== Records for processing ==
####

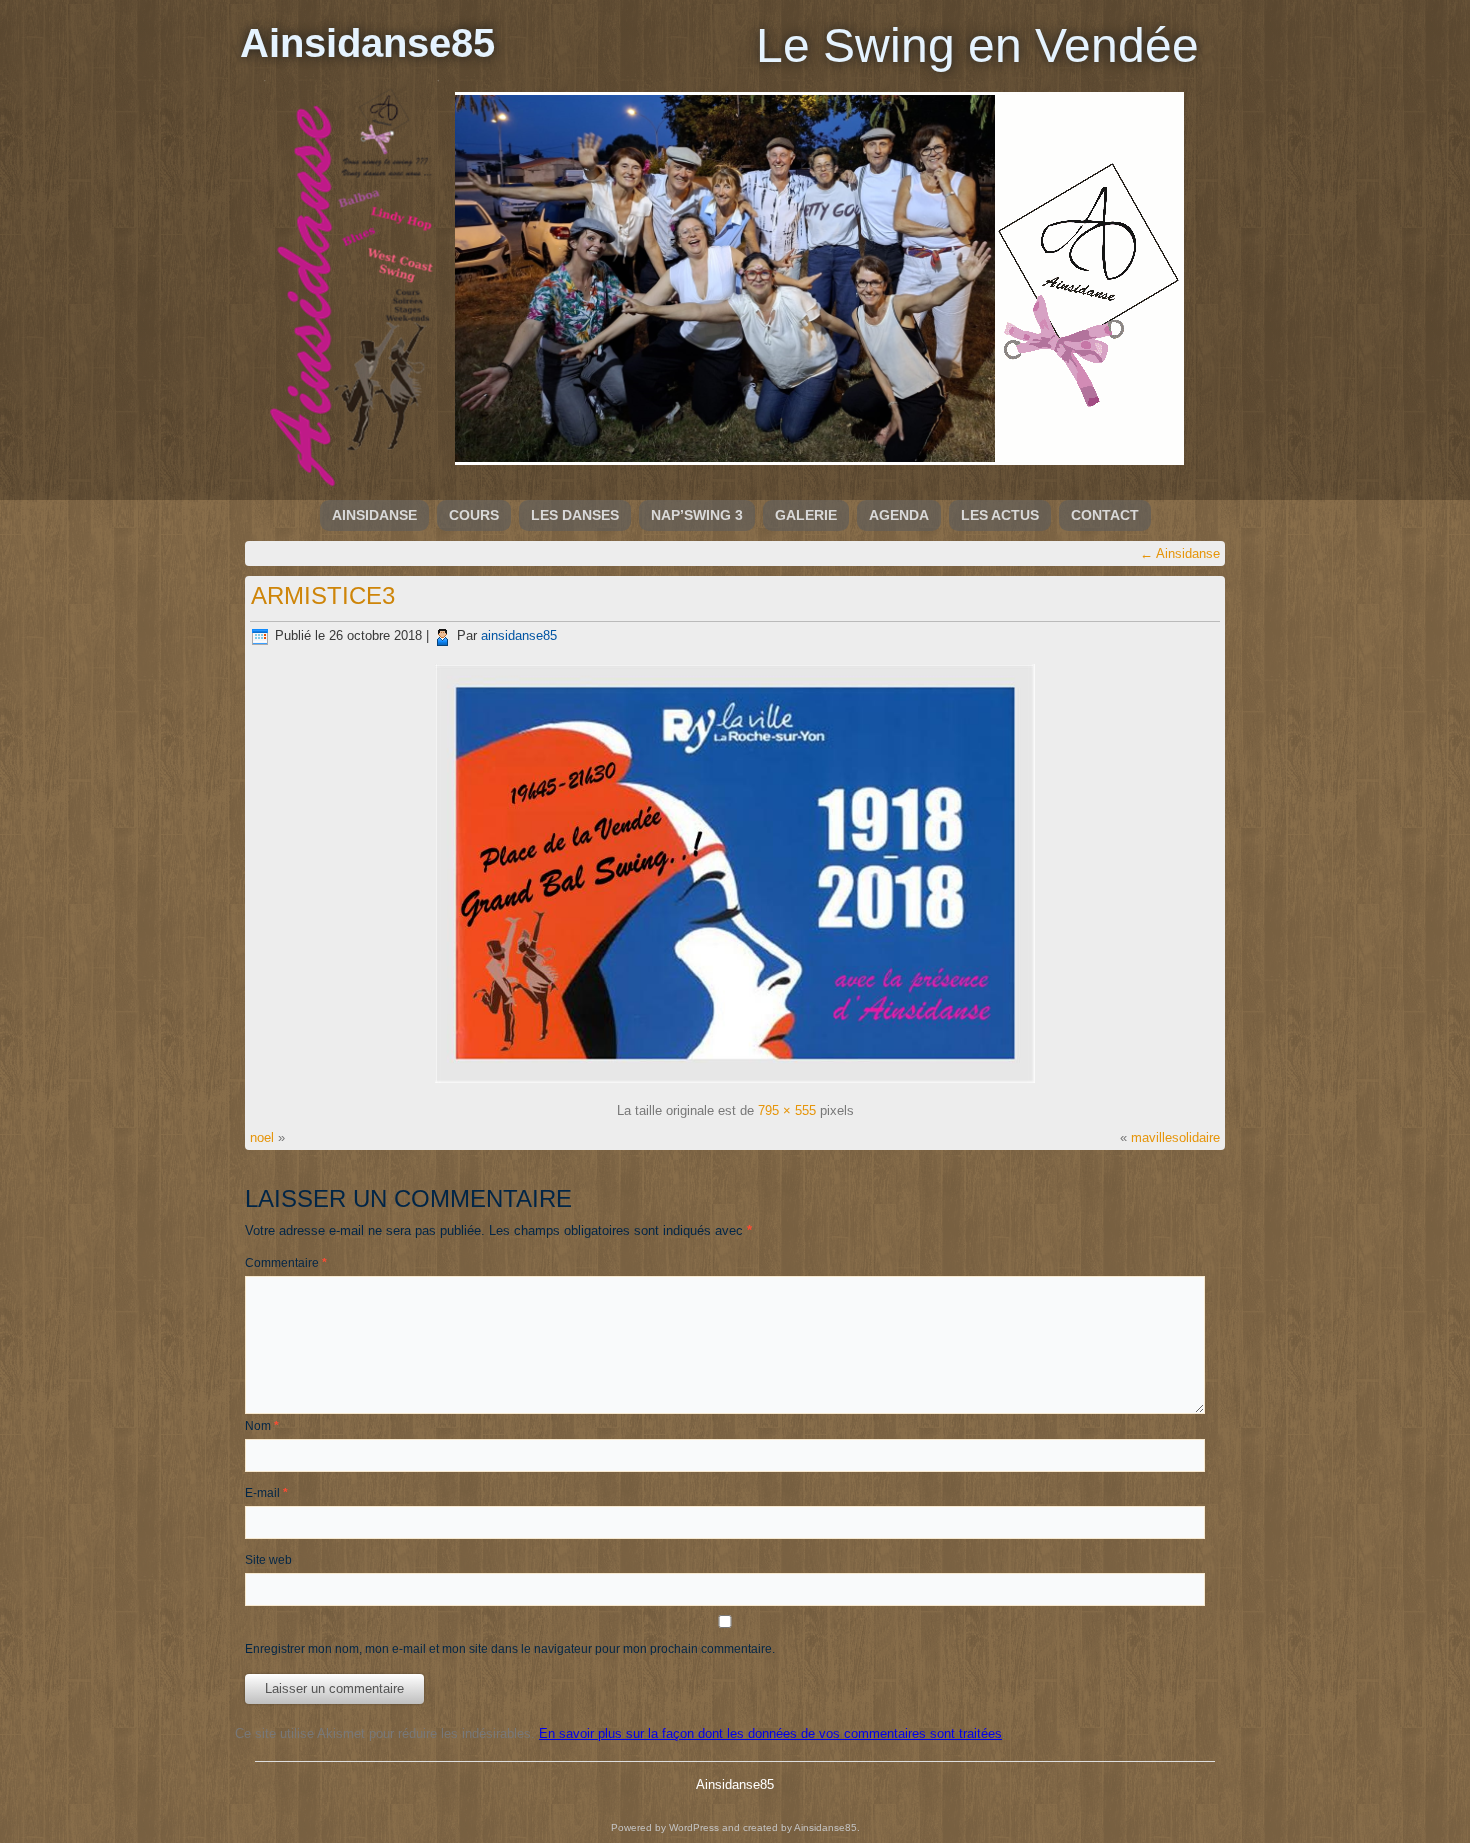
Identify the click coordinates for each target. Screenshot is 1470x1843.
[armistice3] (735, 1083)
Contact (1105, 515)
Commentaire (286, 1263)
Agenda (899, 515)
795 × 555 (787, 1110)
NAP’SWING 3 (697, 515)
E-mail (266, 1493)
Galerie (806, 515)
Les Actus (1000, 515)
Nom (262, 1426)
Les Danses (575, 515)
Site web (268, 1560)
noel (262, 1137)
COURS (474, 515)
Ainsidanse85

####

== Required work ==
The line containing "Commentaire (286, 1263)" and all lines after it, to the end of the records, are to be output exactly and alone.

== Written answer ==
Commentaire (286, 1263)
Agenda (899, 515)
795 × 555 (787, 1110)
NAP’SWING 3 (697, 515)
E-mail (266, 1493)
Galerie (806, 515)
Les Actus (1000, 515)
Nom (262, 1426)
Les Danses (575, 515)
Site web (268, 1560)
noel (262, 1137)
COURS (474, 515)
Ainsidanse85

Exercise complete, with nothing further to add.